Records from a collection:
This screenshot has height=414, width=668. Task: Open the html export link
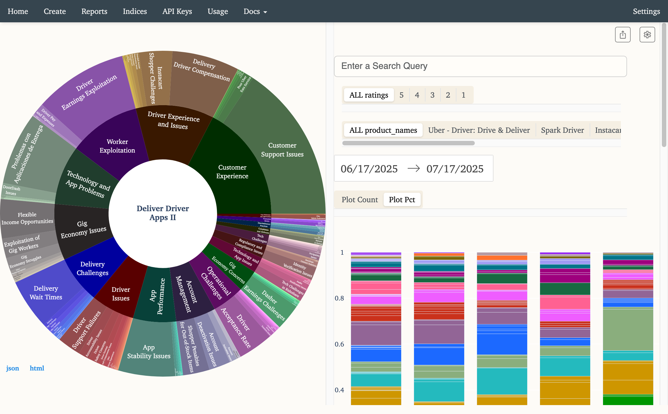tap(37, 368)
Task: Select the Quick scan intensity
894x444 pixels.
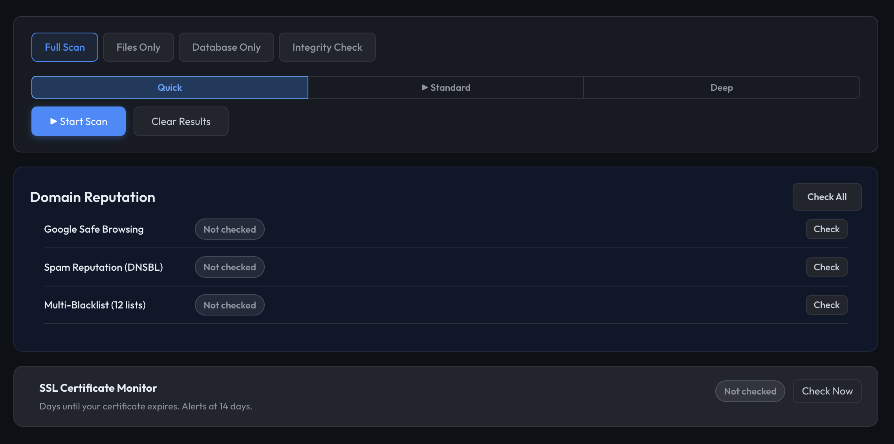Action: [x=169, y=87]
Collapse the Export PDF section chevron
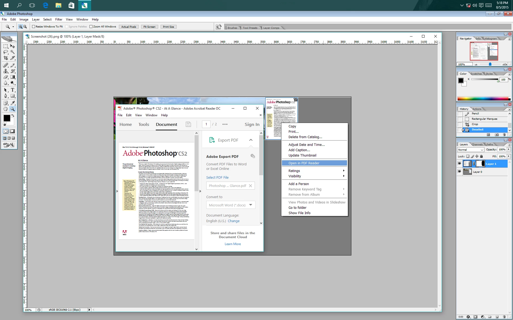Viewport: 513px width, 320px height. 251,140
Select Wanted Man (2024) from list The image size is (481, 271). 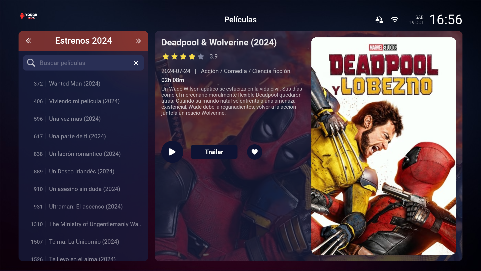[74, 84]
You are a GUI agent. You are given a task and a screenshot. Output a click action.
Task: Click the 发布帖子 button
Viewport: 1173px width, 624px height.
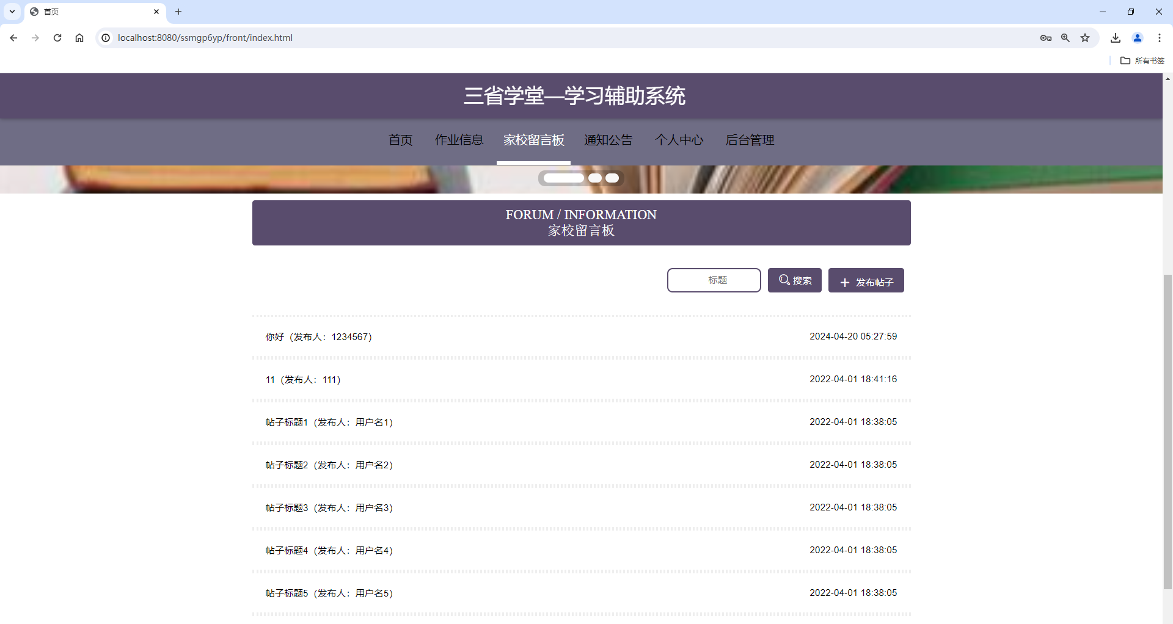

§ **Your assignment**
Beginning at the line with "Task: Click the 发布帖子 button", reproduce word for word each line through the last line of the records. Include both ends but no pictures.

§ **Response to this task**
Task: Click the 发布帖子 button
Viewport: 1173px width, 624px height.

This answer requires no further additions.